EasyJet formally rejected a potential takeover approach from US investment fund Castlelake on Monday, characterizing the overture as a strategic bid timed to exploit a temporary market depression. The airline’s board released a statement saying, “The board notes the highly opportunistic timing when EasyJet’s share price is temporarily depressed due to the current situation in the Middle East and its impact on customer confidence and jet fuel prices.” The conflict in the region has pushed the carrier’s valuation down by 31% over the trailing twelve months and driven up operating costs across the European aviation sector.

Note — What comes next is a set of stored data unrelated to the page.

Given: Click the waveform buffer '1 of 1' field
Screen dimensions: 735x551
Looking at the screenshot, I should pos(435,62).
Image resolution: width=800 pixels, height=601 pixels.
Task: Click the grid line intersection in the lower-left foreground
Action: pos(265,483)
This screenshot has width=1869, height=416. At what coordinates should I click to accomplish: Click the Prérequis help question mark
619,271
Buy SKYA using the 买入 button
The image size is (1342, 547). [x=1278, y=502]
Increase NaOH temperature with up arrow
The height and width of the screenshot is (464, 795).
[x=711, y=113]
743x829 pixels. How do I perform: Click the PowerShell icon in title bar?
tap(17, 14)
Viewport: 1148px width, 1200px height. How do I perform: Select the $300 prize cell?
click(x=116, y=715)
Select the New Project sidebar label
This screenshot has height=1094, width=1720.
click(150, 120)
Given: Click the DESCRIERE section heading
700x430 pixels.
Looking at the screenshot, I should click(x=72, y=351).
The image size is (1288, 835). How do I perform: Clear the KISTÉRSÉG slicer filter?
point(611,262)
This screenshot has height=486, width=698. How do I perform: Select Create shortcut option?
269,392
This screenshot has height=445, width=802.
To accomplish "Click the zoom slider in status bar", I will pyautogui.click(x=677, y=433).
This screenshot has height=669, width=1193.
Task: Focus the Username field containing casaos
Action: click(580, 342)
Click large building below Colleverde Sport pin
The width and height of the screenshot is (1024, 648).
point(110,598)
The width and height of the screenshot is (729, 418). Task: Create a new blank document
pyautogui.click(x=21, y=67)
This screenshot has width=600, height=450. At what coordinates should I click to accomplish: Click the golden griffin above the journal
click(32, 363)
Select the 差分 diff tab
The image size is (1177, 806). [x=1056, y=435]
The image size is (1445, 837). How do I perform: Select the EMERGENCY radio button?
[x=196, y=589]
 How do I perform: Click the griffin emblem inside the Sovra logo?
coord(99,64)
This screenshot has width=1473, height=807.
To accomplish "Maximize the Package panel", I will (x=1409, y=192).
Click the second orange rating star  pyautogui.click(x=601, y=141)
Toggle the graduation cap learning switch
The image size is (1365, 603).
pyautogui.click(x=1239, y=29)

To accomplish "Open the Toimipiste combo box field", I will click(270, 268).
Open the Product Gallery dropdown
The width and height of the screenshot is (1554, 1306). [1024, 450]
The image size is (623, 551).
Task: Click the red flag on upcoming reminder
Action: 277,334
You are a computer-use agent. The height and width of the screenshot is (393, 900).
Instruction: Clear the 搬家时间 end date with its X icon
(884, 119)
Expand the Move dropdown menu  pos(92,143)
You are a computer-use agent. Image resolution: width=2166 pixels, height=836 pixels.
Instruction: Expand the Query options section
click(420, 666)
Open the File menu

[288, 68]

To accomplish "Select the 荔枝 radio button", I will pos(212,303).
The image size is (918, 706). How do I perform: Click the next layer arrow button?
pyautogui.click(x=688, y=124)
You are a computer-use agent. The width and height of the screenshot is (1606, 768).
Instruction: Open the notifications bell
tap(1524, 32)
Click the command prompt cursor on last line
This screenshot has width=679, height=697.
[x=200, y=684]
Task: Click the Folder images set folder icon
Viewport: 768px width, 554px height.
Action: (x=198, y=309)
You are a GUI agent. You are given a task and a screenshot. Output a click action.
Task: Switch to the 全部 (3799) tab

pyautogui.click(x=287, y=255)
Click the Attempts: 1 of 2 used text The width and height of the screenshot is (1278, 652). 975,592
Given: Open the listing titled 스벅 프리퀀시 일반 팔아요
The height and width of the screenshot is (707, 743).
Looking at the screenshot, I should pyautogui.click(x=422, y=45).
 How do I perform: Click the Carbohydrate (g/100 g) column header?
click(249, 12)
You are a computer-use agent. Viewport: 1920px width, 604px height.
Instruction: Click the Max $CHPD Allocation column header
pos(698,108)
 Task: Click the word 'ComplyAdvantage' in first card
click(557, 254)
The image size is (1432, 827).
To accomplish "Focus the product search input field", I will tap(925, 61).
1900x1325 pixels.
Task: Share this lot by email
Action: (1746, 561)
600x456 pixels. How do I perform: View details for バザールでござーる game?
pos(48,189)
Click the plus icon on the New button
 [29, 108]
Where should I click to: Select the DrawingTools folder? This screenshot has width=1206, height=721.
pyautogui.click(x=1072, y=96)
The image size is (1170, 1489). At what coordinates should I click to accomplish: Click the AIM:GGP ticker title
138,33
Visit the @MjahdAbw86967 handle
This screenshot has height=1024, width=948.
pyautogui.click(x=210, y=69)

Any formal proposal would require Castlelake to offer no less than 403.23p per share. The Luton-based airline closed at 398p on Friday before the announcement became public, and the stock climbed as much as 12% during early trading on Monday as markets priced in the potential acquisition. Despite the immediate rally, the carrier’s market value has contracted sharply amid broader sector volatility.

Castlelake, which currently manages approximately £27bn ($36bn) in assets, disclosed late Friday that it holds a 2.14% stake in the UK budget carrier and is in the early stages of evaluating an offer without having formally approached the board. The firm has a history of navigating distressed aviation assets, having entered takeover talks with bankrupt US carrier Spirit Airlines in January and previously orchestrating a bailout of Scandinavian Airlines before selling its holdings to Air France-KLM.

Under UK takeover panel regulations, Castlelake has until 17:00 BST on 26 June to present a formal, binding offer or walk away from the pursuit. The board acknowledged it has a fiduciary duty to maximize shareholder returns and said it would “consider any proposal, should one be made,” while simultaneously noting “the considerable regulatory, financial and other execution challenges associated with a potential takeover of EasyJet.”

The carrier’s financial headwinds stem directly from the deteriorating travel environment. In interim financial results released last month, EasyJet reported a half-year pre-tax loss of £552m ($700m), widening from the £401m ($510m) loss recorded during the same period a year prior. Executives noted that summer flight bookings have fallen short of prior-year levels as travelers react to the uncertainty surrounding the Middle East conflict and rising ticket costs. However, EasyJet maintained that its balance sheet remains robust and reiterated its medium-term objective of delivering more than £1bn ($1.27bn) in pre-tax profits once market conditions stabilize.